Here we go ... apologies if any of them are stupid.
- Re 3, expand/collapse: Your oroginal "Recommendations" doc says "the user could customize the display". Does this simply mean that the user can click expand/collapse posts/subthreads, or can the user chose some other configuration settings that would apply to all threads? Would they apply to all forums as well, or be a per-forum option? What would those customizations be?
- Re 9, text input: Have you looked at the htmlArea WYSIWYG editor already in OpenACS 5.1? Text input is a tricky problem, as you are essentially providing a means for translating plaintext into HTML, since the rendered version will always be in HTML. I cannot completely follow the specification on this.
What I would suggest is that, if possible, you point to an existing system that does text input and conversion to HTML correctly the way you would want it. And whether or not that's possible, you provide a set of examples, test cases if you will, of text input and corresponding rendered HTML, so that we can properly understand all the implications, and have test cases that we can use to verify the implementation when done.
Another use case to consider is when users reply to a posting via email.
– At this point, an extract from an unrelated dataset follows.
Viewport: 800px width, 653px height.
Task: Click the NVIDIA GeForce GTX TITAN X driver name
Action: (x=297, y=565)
Most email clients will automatically break lines at some fixed width, which currently gets posted as hard line breaks where what is really intended is a running paragraph. When this is rendered into HTML, what you see is either lines that are shorter than those in the other postings, or when the display area is more narrow than the line width used in the email, you get the zig-zagged line breaks. A couple of examples to illustrate:
This is an email
where the line
width is shorter
than the display
pane.
This would be an
email
where the display
pane
is more narrow than
the
line width used in
the
email.
Even more troublesome is the situation where the email contains quotes using the ">" symbol. I'm not saying we need to deal with this, that would be your judgment call as the UAB, but it's something to keep in mind.
To me, this is issue ought to be classified in the "Difficult" category on the matrix, not in "Easy".
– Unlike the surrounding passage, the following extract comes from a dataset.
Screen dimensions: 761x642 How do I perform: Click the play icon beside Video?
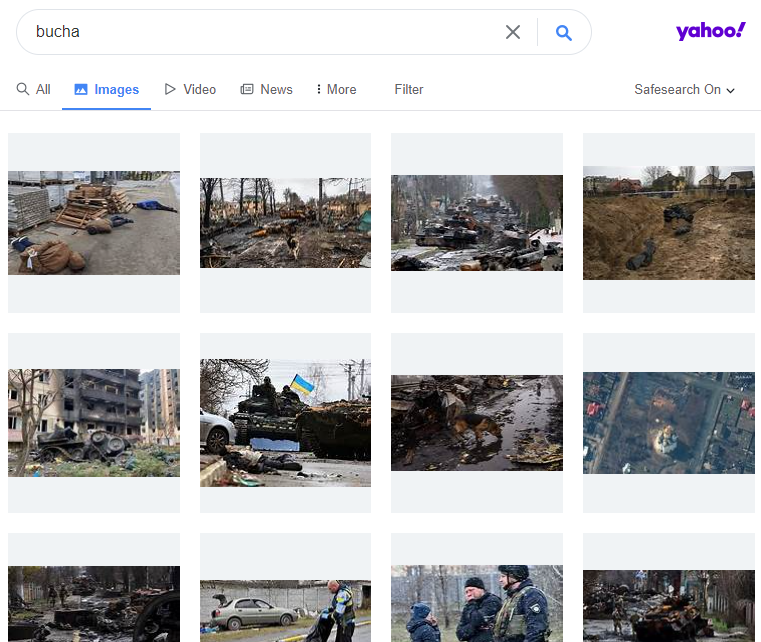[x=170, y=89]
- Re 5, "Sohpisticated sorting": The original "Recommendations" doc says "a way of making one's favorites and sorting accordingly". We (as well as Jeff above) are not sure what those favorites are. Is it favorite authors? Favorite threads? Posts? Then sort so threads where your favorite authors have posted are on top? Or does it refer to a favorite sort order, so the system will remember how you last sorted this list?
Another possibility to consider: Google's new Gmail service has a mechanism where you can tag emails/conversations with a "star", which makes that email/conversation show up in a special, automatic "Starred" folder. This would be a very efficient and convenient way to save a thread for later, e.g. I could have this thread starred while I'm working on the project. Google's implementation is very slick as well, since setting/removing the 'star' flag is handled transparently in the background, so you don't need to wait for a round-trip to the server, and you don't loose your position on the page.
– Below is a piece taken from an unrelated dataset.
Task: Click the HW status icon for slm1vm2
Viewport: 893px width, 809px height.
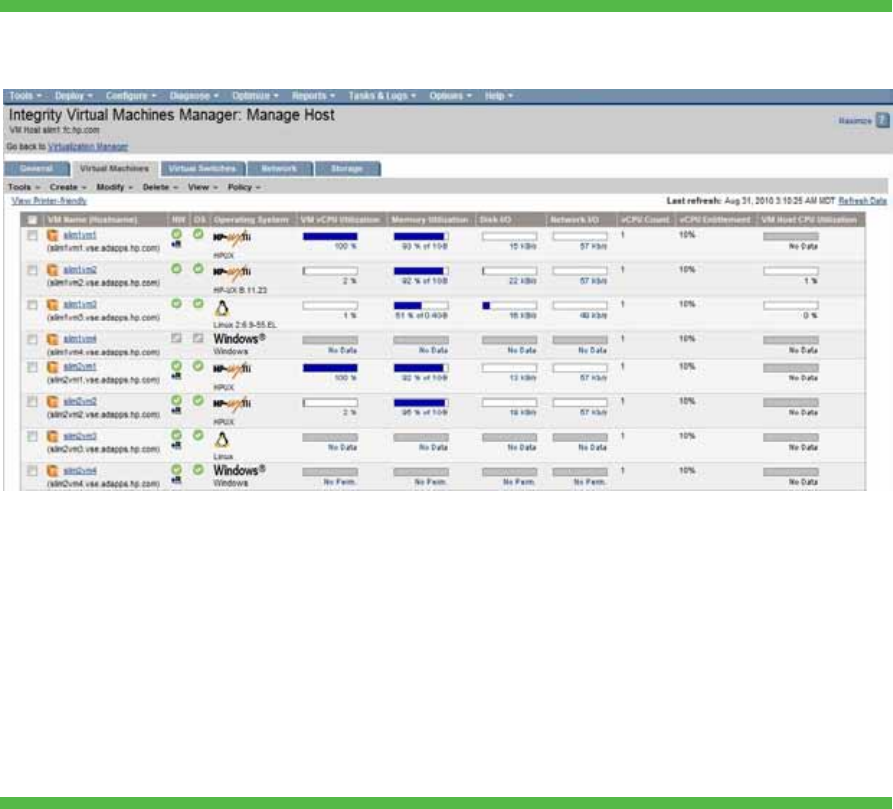Action: pos(177,269)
- Re 11, improved alerts: We do not understand what you mean by "breadcrumb tagging".
- Re 2, ratings: I don't see how Bruce's post relates. That said, in the original "Recommendations" document, this item was placed under the "for admins" header. Why not allow all users to rate postings, the typical collaborative filtering approach?
- Re 6 & 7, protocol and meta-commentary: We don't fully understand how these would work, and fear that the required user interface elements will clutter and confuse users more than they will help. They're still interesting and definitely worth pursuing, though, so we propose that these are postponed to a version 2 of this work.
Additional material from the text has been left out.